If it works in analog, it’ll work in digital.

Considering that understanding media is what puts food on my dining table, when Clubhouse launched, I was hoping to get an invitation soon. I did, thanks to my brother, JP Rangaswami.

So I began my voyeur-ing on Clubhouse. I went from room to room, trying to figure out what was happening.

Interesting and intimidating, both. And I came away with the feeling, as I participated in a few discussions, that Clubhouse could, dangerously, be reduced to a digital focus group discussion, where extroverts rule and the introverts are left to fend for themselves.

And I tried to think of what would happen if Clubhouse operated in an analog world.

And it suddenly struck me: I KNOW THE ANALOG CLUBHOUSE. I’ve been there, I’ve taken part in it, I’ve profited from it, I’ve loved it.

The analog Clubhouse I’ve been to is at WPP Stream, WPP’s spectacular unconference that I’ve been lucky to have been invited to many times.

I’ve written about my experiences there, and, if you have the time, take a dekko at my thoughts here:

There are two significant areas where the Discussions (with a capital ‘D’) at Stream are better than the discussions on Clubhouse.

The first is the discovery of the deliberations. At Stream, an analog whiteboard tells you what is going on, in which room and when. Discovery of discussions that might interest is easy and non-intimidating. While Clubhouse cannot put up a ‘board’ for the thousands of discussions you could find there simultaneously, serious time and thought need to be expended on improving the discovery experience.

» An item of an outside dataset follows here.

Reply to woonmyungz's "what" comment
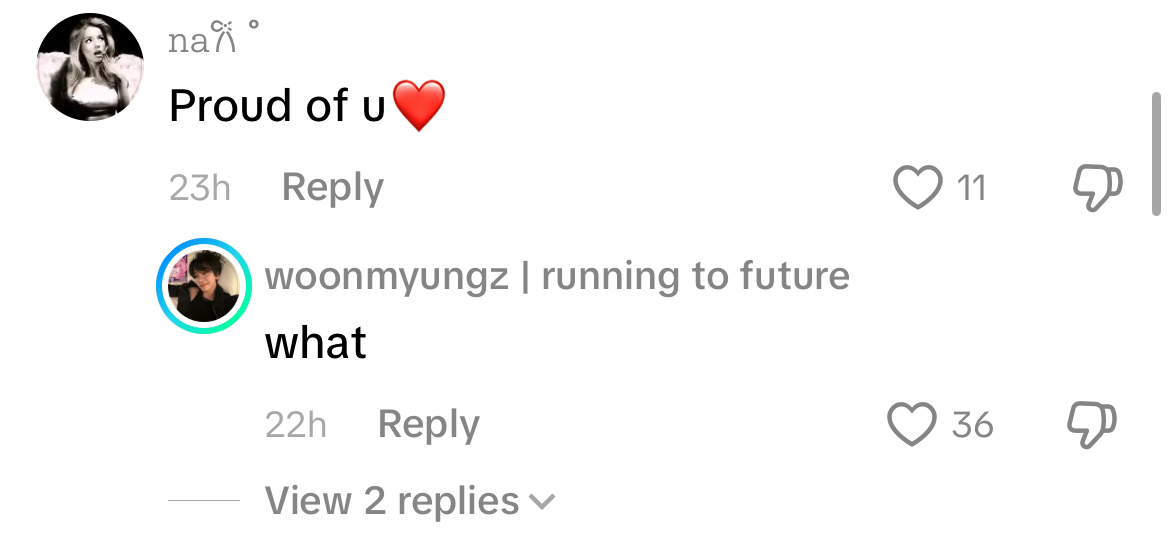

The Analog Whiteboard At WPPStream

The second is the non-intimidation aspect. At Stream, every ‘participant’ has a voice and it is easy for the ‘moderator’ to bring them into the conversation, making the conversation the property of ALL the participants and not of just the extroverts and the famous. Clubhouse needs to figure out this aspect of inclusivity – and I don’t have the answer yet. At Stream, the problem is solved by the smaller sizes of the groups, by body language – and by old-world analog politeness. How this is replicated digitally is something that one needs to spend time on.

The other learning from Stream that Clubhouse could look at is the analog nature of post-discussion conversations. While each discussion had a ‘hard’ stop, breakaway groups, if they wanted, could carry on the discussions beyond the confines of the ‘room’ that has just been vacated.

I wrote this about Stream a few years ago. “And that’s the magic. Attending Stream is a leap of faith in the delegate list; you’re fairly sure that the conversations and talks will be thought-provoking, provocative and useful. And unpredictable.

It’s the unpredictability that I love. You’re surprised by scintillating thoughts from someone you haven’t heard of or met before, and there are many such at each Stream. Compare that with ‘normal’ conferences where you know precisely who will speak, on what subject and for how long.”

Clubhouse promises me the same. And I’m going to attend Clubhouse sessions with the same enthusiasm and hope with which I attended Stream sessions. And I hope to see you there, soon.